O deputado federal Otoni de Paula (MDB-RJ), até então uma das vozes mais estridentes da base de apoio da família Bolsonaro, rompeu o silêncio e disparou graves acusações contra o senador Flávio Bolsonaro (PL-RJ). Em declarações recentes que sacudiram os bastidores políticos, o parlamentar evangélico afirmou que o filho “01” do ex-presidente Jair Bolsonaro teria chefiado um esquema de corrupção nos hospitais federais do Rio de Janeiro durante a gestão do pai.
Segundo Otoni, a resistência à candidatura de Flávio ao governo do estado ou a cargos majoritários não é uma questão meramente estratégica, mas ética. O deputado sustenta que as unidades de saúde federais no Rio foram loteadas politicamente sob a batuta do senador, resultando em um “mar de corrupção” que, segundo ele, já estaria no radar de órgãos de controle e de adversários políticos.
O racha na direita e as “rachadinhas”
A ofensiva de Otoni de Paula marca uma mudança drástica no seu posicionamento.
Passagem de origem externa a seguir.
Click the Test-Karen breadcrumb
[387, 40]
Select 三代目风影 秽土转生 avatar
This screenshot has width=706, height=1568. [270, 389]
Ex-vice-líder do governo Bolsonaro, ele agora critica abertamente o que chama de “falência moral” da política fluminense. Em entrevistas concedidas a canais de jornalismo independente e podcasts, o deputado relembrou o caso das “rachadinhas” na Alerj, afirmando que Flávio se tornou um “refém” do Judiciário e que o próprio ex-presidente Jair Bolsonaro teria tido que “recuar” em suas posturas combativas para poupar o filho de uma possível cassação ou prisão.
“O país todo ficou refém por sua causa, Flávio”, disparou o deputado em um de seus desabafos públicos, sugerindo que o senador deveria ter “humildade para recuar” devido às “mãos sujas”.
Os tentáculos na saúde e no Governo Castro
Além da gestão federal, Otoni de Paula aponta que a influência de Flávio Bolsonaro se estenderia ao governo estadual de Cláudio Castro (recentemente declarado inelegível pelo TSE). O deputado afirma que o senador “nadou de braçada” na indicação de cargos estratégicos, não apenas na saúde, mas também na segurança pública, controlando nomeações de comandos da Polícia Militar e secretarias.
As denúncias surgem em um momento em que a direita brasileira tenta se reorganizar para os próximos pleitos, evidenciando uma fragmentação interna. Enquanto Otoni tenta se desvincular do rótulo de “bolsonarista raiz” para adotar uma postura de “independência cristã”, o clã Bolsonaro silencia sobre as acusações específicas de corrupção nos hospitais, tratando as falas do ex-aliado como traição política.
A repercussão dessas declarações coloca a saúde pública do Rio de Janeiro novamente no centro de investigações políticas, em um estado que historicamente sofre com escândalos de desvio de verbas no setor. Até o fechamento desta matéria, a assessoria do senador Flávio Bolsonaro não havia emitido uma nota oficial detalhada rebatendo as acusações de chefia de esquema criminoso na rede federal.